■ Problem to solve:
Which lines in the records below contain the word "will"? Copy each one.

BEGIN Information provided

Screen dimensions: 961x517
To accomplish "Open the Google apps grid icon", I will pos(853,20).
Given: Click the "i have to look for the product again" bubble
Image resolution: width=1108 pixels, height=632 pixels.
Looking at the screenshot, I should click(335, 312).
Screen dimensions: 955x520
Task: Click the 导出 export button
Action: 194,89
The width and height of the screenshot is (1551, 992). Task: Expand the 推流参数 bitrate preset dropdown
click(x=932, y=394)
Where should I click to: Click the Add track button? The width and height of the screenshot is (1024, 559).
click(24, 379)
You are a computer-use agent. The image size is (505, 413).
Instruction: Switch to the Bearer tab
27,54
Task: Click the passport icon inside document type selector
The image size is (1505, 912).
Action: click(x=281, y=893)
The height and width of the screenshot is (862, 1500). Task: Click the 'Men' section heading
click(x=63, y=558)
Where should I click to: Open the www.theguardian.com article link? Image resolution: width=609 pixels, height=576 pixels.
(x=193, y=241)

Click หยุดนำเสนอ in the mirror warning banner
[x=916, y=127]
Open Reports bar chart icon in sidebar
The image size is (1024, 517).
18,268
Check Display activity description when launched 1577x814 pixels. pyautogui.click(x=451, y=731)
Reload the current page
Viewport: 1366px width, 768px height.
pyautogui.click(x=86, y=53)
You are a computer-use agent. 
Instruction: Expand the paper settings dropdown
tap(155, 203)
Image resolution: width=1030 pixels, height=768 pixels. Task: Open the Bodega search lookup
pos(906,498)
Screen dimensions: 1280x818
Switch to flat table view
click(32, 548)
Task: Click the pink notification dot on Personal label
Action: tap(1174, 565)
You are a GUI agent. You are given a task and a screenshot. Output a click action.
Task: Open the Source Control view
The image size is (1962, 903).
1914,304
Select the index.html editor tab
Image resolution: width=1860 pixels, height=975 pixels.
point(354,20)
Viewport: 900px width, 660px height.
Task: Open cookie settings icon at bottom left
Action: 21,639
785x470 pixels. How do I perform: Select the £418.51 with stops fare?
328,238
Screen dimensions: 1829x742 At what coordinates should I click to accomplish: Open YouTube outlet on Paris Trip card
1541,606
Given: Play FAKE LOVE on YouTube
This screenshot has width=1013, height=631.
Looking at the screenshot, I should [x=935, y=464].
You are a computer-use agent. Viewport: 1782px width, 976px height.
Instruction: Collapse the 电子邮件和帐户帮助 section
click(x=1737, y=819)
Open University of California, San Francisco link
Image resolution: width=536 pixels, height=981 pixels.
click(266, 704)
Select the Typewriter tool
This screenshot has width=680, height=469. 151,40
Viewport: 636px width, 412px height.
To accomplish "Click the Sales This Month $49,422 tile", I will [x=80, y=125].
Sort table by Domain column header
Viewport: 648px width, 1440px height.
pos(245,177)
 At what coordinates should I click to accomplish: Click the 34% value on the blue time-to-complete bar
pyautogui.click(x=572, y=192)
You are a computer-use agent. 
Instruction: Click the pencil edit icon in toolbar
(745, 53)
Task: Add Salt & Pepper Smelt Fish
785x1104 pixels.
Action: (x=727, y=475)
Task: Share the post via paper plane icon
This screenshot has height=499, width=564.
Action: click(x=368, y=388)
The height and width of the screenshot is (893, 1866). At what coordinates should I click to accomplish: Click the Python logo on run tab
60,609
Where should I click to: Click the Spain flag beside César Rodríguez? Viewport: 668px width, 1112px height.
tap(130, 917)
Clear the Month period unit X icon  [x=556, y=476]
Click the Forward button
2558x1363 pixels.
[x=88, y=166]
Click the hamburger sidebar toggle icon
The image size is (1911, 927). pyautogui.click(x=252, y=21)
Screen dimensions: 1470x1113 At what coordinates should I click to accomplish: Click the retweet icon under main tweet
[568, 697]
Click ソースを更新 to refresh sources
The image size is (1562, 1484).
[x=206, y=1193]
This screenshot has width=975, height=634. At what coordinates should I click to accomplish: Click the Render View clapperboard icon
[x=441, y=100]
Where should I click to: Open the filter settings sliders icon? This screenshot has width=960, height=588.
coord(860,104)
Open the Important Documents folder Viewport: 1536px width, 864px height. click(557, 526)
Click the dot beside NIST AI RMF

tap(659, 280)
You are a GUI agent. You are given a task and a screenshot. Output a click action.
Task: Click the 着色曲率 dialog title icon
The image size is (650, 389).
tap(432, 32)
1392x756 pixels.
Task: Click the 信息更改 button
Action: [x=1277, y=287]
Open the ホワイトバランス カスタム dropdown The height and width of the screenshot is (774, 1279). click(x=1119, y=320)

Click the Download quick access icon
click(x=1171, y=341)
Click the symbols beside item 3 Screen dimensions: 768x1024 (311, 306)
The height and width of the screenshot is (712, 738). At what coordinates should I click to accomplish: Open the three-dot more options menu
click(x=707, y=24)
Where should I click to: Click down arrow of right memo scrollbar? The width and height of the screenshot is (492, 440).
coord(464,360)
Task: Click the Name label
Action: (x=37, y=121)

END Information provided

■ Task solution:
To accomplish "Open the Google apps grid icon", I will pos(853,20).
To accomplish "Click the Sales This Month $49,422 tile", I will [x=80, y=125].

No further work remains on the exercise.